■ **TEXTE FOURNI**:
──────────────────────────────

« Écrire autrement les sciences sociales »

L’Atelier des Cahiers est une maison d’édition spécialisée dans les ouvrages présentant la Corée. Après la publication d’un rapport sur les recherches archéologiques à Kaesong en Corée du Nord en 2017, puis d’un guide culturel intitulé « Croquis de Corée » en 2018, et d’une présentation du droit en Corée du Sud au printemps 2021, l’éditeur vient de publier un ouvrage attendu par les spécialistes mais aussi par les curieux désirant s’informer de façon fiable sur la Corée du Nord contemporaine.

Publié grâce à 4 soutiens (l’Agence nationale de la recherche, le laboratoire Chine, Corée, Japon CNRS‑EHESS‑Université de Paris, le Centre de recherches sur la Corée de l’EHESS et l’École française d’Extrême‑Orient), l’objectif de ce livre est de décrire et analyser la pratique du terrain en Corée du Nord. Pour y parvenir, ce livre regroupe des textes signés par Yannick Bruneton, Evelyne Chérel-Riquier, Koen De Ceuster, Alain Delissen, Henri Desbois, Françoise Ged et de la géographe Pauline Guinard. La direction est l’oeuvre de la géographe Valérie Gelézeau et de l’anthropologue Benjamin Joinau.

Dès la présentation des auteurs du livre, le ton est donné.

Yannick Bruneton n’est pas historien de la Corée médiévale, ni directeur d’études cumulant à l’EPHE, ni membre du laboratoire Chine, Corée, Japon (CNRS-EHESS-Université de Paris). Sait il d’ailleurs lui-même qui il est ? Contraint d’accompagner des collègues passablement désagréables pour faire des terrains de recherche en Corée du Nord, il peut y exprimer son humeur acariâtre. Piètre déserteur de karaoké, il ne supporte ni l’humour, ni les chansons, ni l’alcool. Il se trouve en Corée du Nord comme un dauphin dans son delphinarium, et toutes les portes s’ouvrent devant lui (surtout celles des hôpitaux de Pyongyang pour y faire une mammographie). […]

Évelyne Chérel-Riquier est coréaniste, maître de conférences à la Rochelle Université. […] Peu de photos de Pyongyang à son actif, le chargeur de son appareil photo étant resté en France. […]

Valérie Gelézeau est géographe, directrice d’études à l’EHESS et aussi coréanologue […]. En 2013 et en 2018, elle a été cheffe de délégation, c’est-à-dire organisatrice du voyage, responsable et principal interlocutrice des partenaires sur place – et donc chargée de se creuser la tête pour remplir les livres d’or ou de batailler pour négocier à peu près tout du voyage. »

Faire du terrain en Corée du Nord, l’Atelier des Cahiers, 2021, page 23.

──────────────────────────────

■ **LIGNES DE DONNÉES**:

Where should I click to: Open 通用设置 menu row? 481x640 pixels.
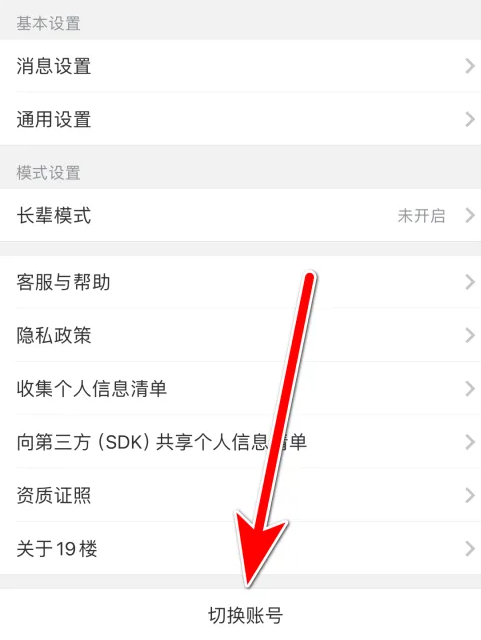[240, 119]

──────────────────────────────

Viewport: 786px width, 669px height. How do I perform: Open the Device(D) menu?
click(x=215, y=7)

──────────────────────────────

■ **CONSIGNE ÉCRITE**: Pouvez-vous poursuivre le texte sur le livre « Faire du terrain en Corée du Nord » à partir de sa dernière ligne ? Le matériau n'a aucun lien avec le texte sur le livre « Faire du terrain en Corée du Nord ».

■ **RÉSULTAT OBTENU**:
Fait inhabituel pour ce type d’ouvrage, l’ironie et l’humour sont constamment au rendez-vous. Une vingtaine de textes présentent les difficultés, l’intérêt et les limites de l’expérience de terrain. A l’initiative d’un défi lancé par Henri Desbois pour pimenter les missions de recherche, les auteurs partent à la recherche de thomassons. Inventé par le Japonais Genpei Akasegawa, il s’agit « d’éléments insolites du paysage urbain, tels un escalier qui ne mène nulle part, un poteau sans fonction, qui échappent à l’ordre utilitaire de la ville contemporaine et acquièrent de ce fait un statut ironique d’oeuvre d’art. Une question obsède alors les chercheurs : existe-t-il à Pyongyang ? Peut-on désigner l’hôtel Ryugyung de Pyongyang comme un thomasson ?

De petites bandes dessinées racontent des anecdotes de terrain et des dessins de l’artiste nord-coréen Sun Mu s’intercalent entre les articles des chercheurs francophones. Les deux directeurs d’ouvrage vont même jusqu’à commenter la rédaction de l’ouvrage, sous la forme de dialogues légers et divertissants qui permettent de prendre du recul sur l’élaboration du livre. 

« Valérie Gelézeau (VG) : C’est drôle, ce quizz ! Inattendu comme restitution d’une mission !

Benjamin Joinau (BJ) : Oui, mais tu n’as pas peur que cela fasse trop « private joke » comme le soulignait Théo à la relecture ?

VG : Certes, mais cela souligne bien le « langage privé » des chercheurs entre peux. Ici il s’exprime par l’humour. Donc je suis partisane pour que l’on garde ce clin d’œil comme signe de l’entre-soi inévitable des chercheurs partageant un objet de recherche et une expérience en commun.

BJ : Oui, et je crois qu’on n’insistera jamais assez sur l’importance qu’à l’humour comme fonction cathartique par rapport à un terrain aussi anxiogène que la Corée du Nord ! Sans nos debriefings quotidiens remplis d’humour (et de bière !), je crois que je n’aurais pas tenu pendant nos missions à Pyongyang ».

Faire du terrain en Corée du Nord, l’Atelier des Cahiers, 2021, page 179.

Source : Extrait tiré du livre « Faire du terrain en Corée du Nord » publié par l’Atelier des Cahiers, Octobre 2021, pages 7.

L’auteur du compte-rendu tient à remercier Benjamin Joinau pour l’envoi de la carte en haute résolution.

La quatrième de couverture du livre annonce que ce livre est un « essai académique qui bouleverse les règles du genre ». L’expression est souvent galvaudée. En refermant ce livre, le lecteur peut dire que ce pari est tenu haut la main. Un véritable OLNI (Objet Littéraire Non-Identifié) alliant une grande finesse d’écriture, de savoureuses anecdotes, un humour efficace et le sérieux d’un compte-rendu de terrain dans un pays difficile d’accès pour les chercheurs. A ce titre, peut-on considérer la page 217, entièrement rédigée en latin, comme un thomasson littéraire ?

A noter que des nombreuses photographies non-publiées dans la version papier sont disponibles sur le site de l’Atelier des Cahiers.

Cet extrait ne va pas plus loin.